Teachers and administrators working with English-language learners in some of the nation's largest school systems believe that much of the instructional material published for ELLs is of poor quality and needs a major upgrade if these students are to succeed in the common standards era.

In a new survey published by the Council of the Great City Schools, the majority of respondents reported that the materials they use to teach English-learners fall short of what's needed to raise the performance of ELLs. When asked if the current materials available for ELLs reflect the rigor in the Common Core State Standards, 82 percent of respondents answered either "somewhat" or "not at all." (The report was released at the Council's annual legislative conference in Washington.)

The types of instructional materials respondents were asked about include basal readers, supplemental materials for ELLs that are bundled with basals, literacy intervention programs targeting ELLs, basal ESL programs, novels, dictionaries, and materials that teachers create on their own.

The survey reflects the responses of 284 teachers, principals, and central office personnel from 44 urban districts that are members of the Council of the Great City Schools, a Washington-based policy and advocacy organization that represents 67 of the nation's urban school systems. The Council worked with consulting firm McKinsey and Company to do the survey. (A broader report on ELL demographics, staffing, and achievement in the council's member districts has also been released...Stay tuned for a write-up on it.)
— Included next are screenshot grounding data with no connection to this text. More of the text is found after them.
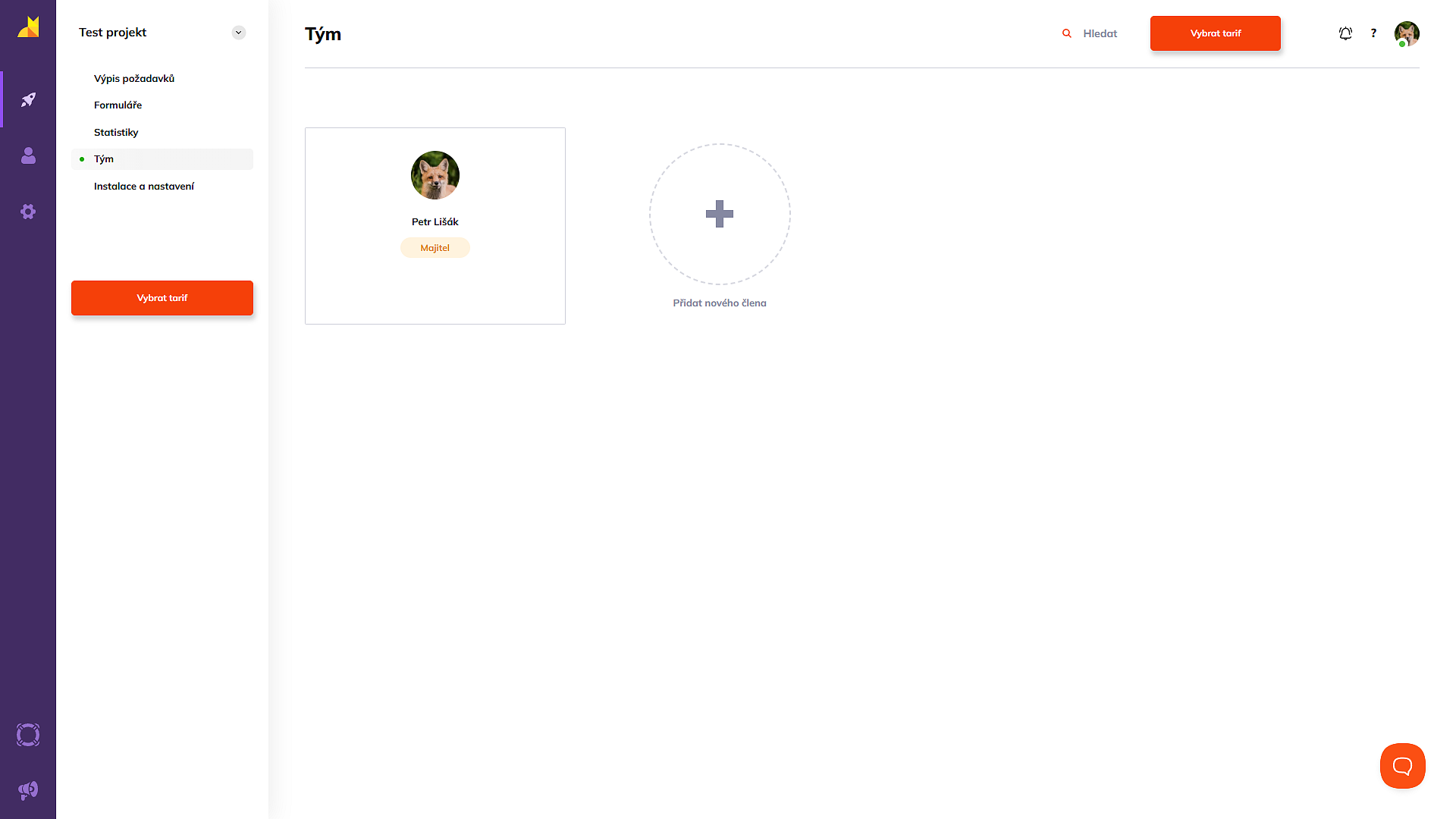This screenshot has width=1456, height=819.
Task: Click the Hledat search field
Action: coord(1100,33)
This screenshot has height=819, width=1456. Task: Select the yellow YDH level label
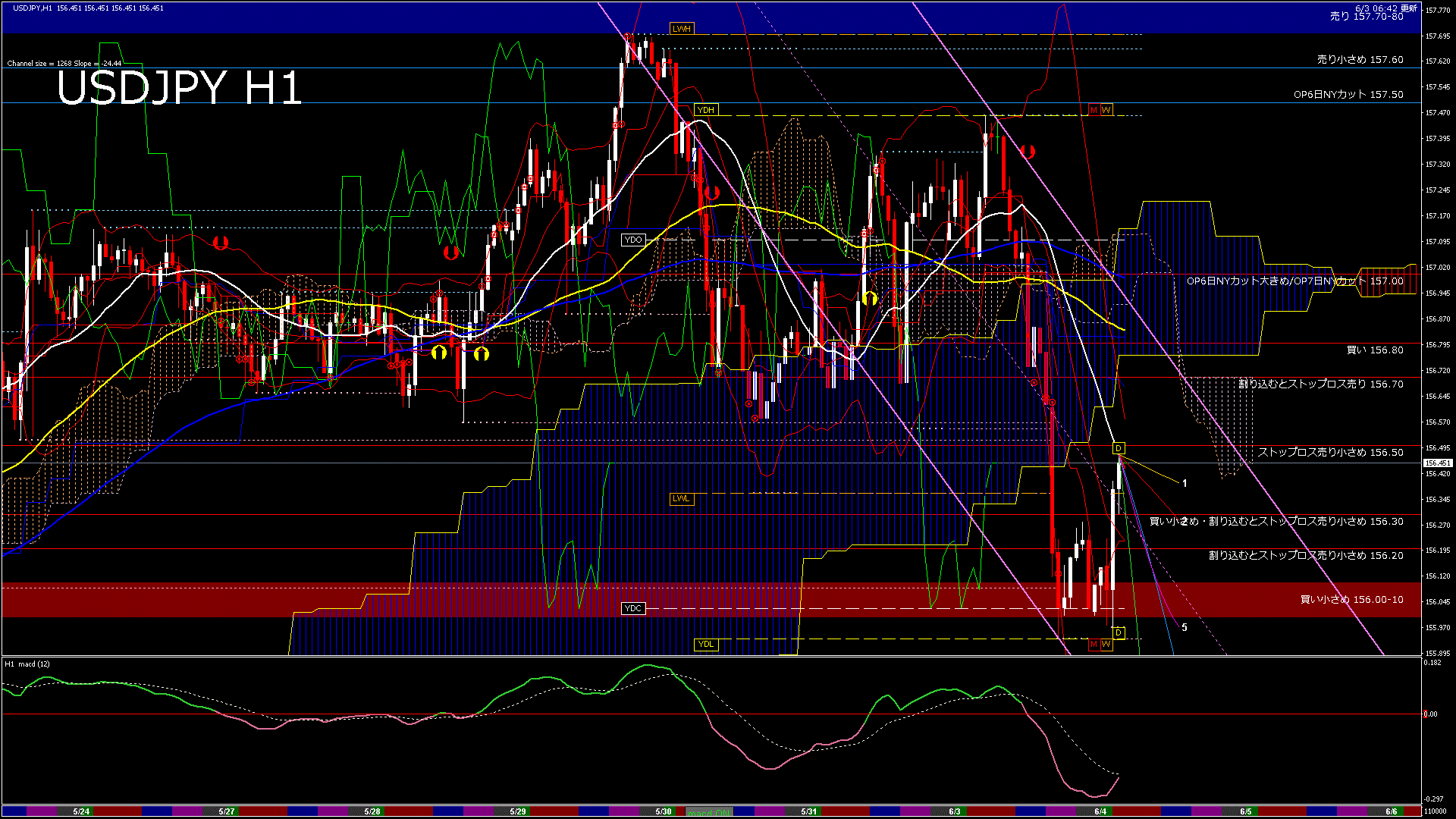[x=705, y=110]
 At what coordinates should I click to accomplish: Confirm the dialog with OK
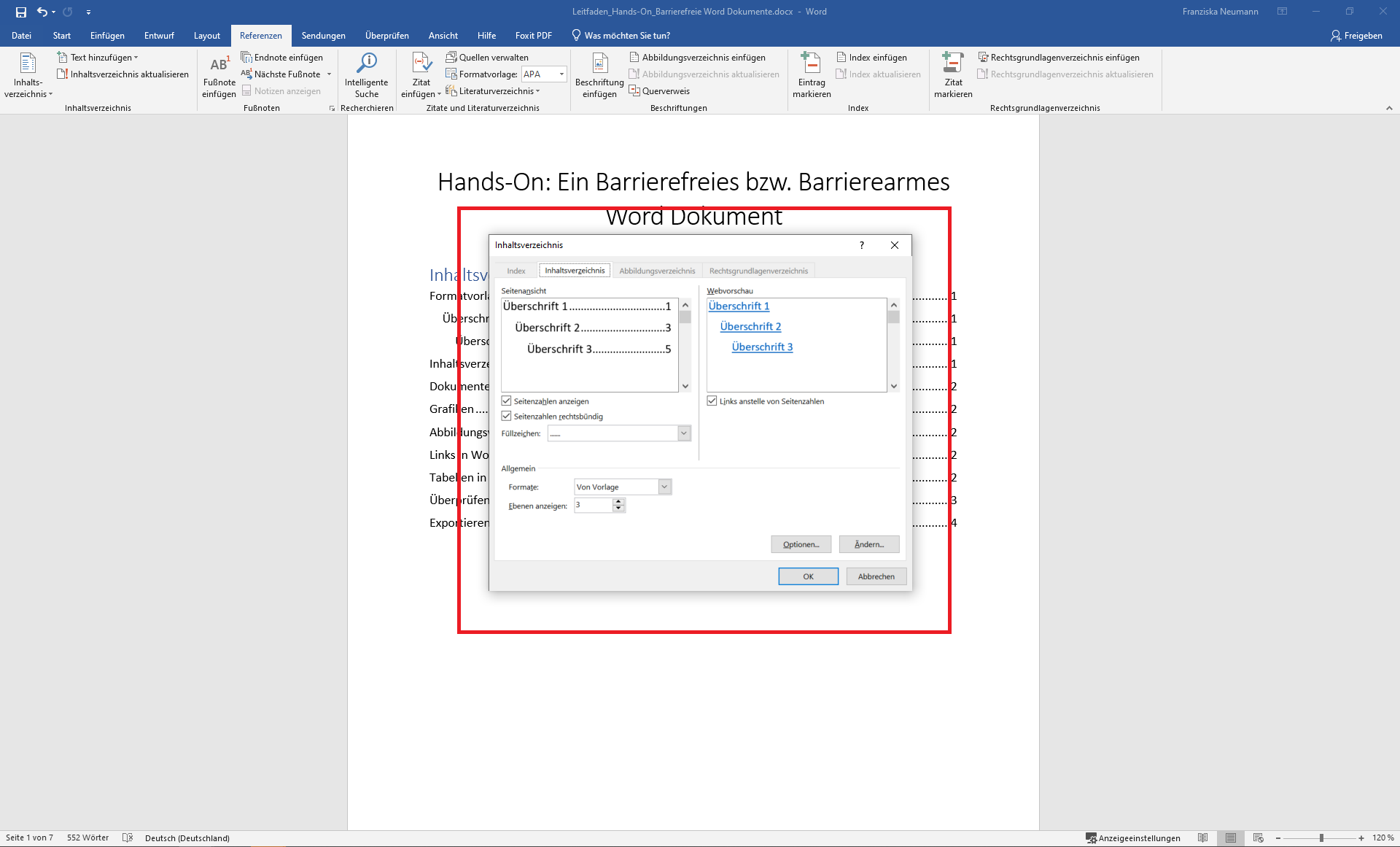[x=808, y=576]
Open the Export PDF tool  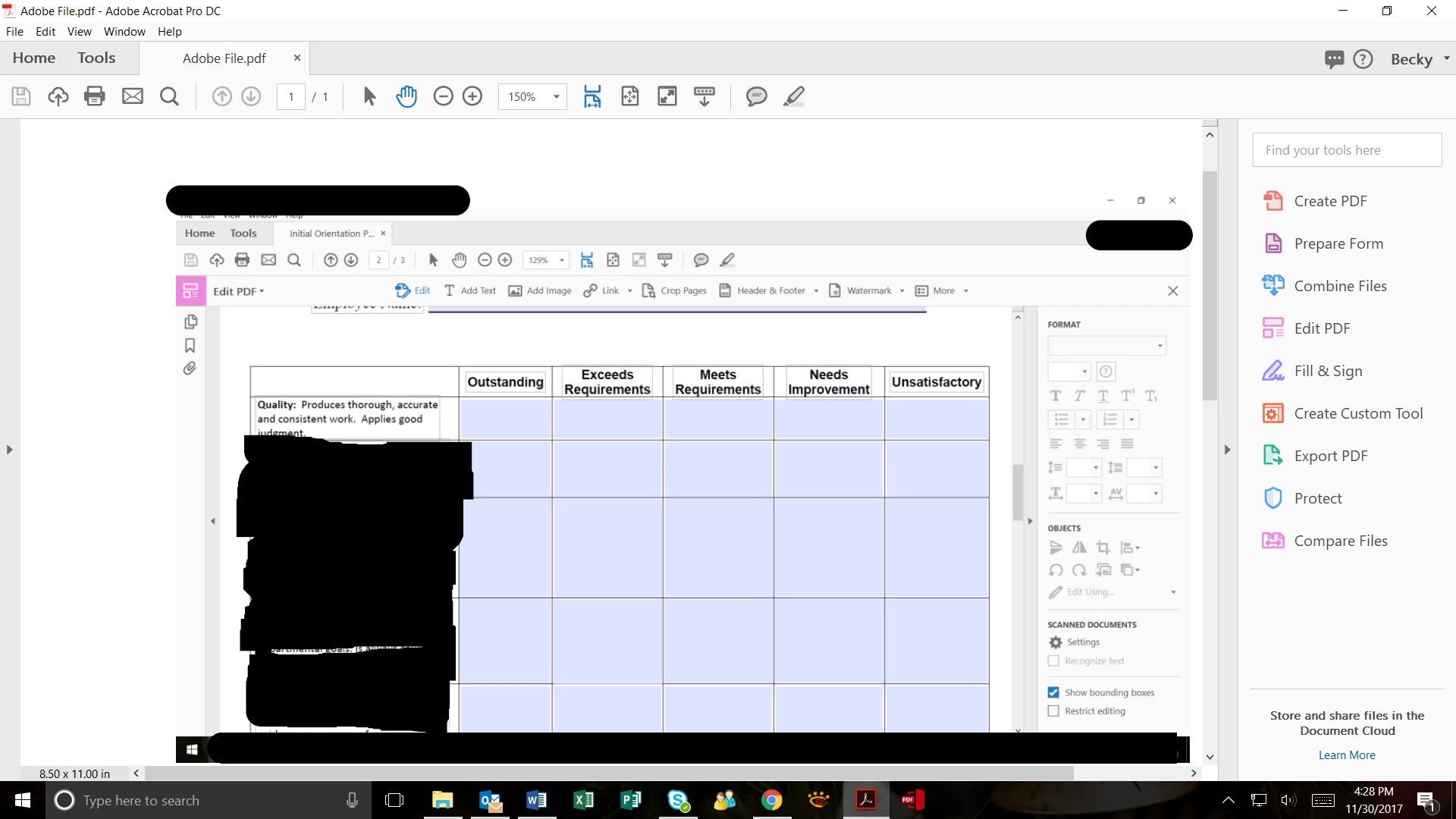tap(1330, 456)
In its report on instructional materials, the council calls for a "stronger collaboration" between publishers and others involved in developing and reviewing instructional materials for ELLs. Gabriela Uro, the head of ELL policy and research for the Council, told me that the next step will be to develop specific criteria that publishers should meet in any new, common-core aligned materials they produce for English-learners. This would build on the Council's strong stance last year that had more than 30 of its member districts pledging only to buy common-core instructional materials that meet criteria that were developed by some of the original writers of the new standards.

The report is part of the council's larger effort to help its districts roll out the new standards. On the ELL front, the council has been working closely with language-acquisition scholar Lily Wong Fillmore on the importance of selecting complex texts and the types of strategies teachers can use to teach such rigorous materials to students at varying levels of English-language proficiency. (Gabriela and Lily presented on this same topic in an EdWeek webinar last December.)

The survey delves into the quality of instructional materials for ELLs in several ways. It found that 46 percent of respondents rely on recommendations of colleagues when selecting materials and that 37 percent choose materials based on their district's requirements to do so. Responses also showed that the higher the grade level, the more likely teachers and administrators were to give low marks to the quality of materials. Respondents also judged materials for low-level English-learners to be of worse quality than for those at higher levels of proficiency.

These findings certainly reflect what I've heard in interviews and conversations with teachers, principals, advocates, and researchers. In a story I wrote last fall about a group of Albuquerque teachers who studied the common-core English/language arts standards and developed a model for English-learners, several of the seasoned educators said they were taken aback to discover that most of the material they'd used for years was far below grade-level.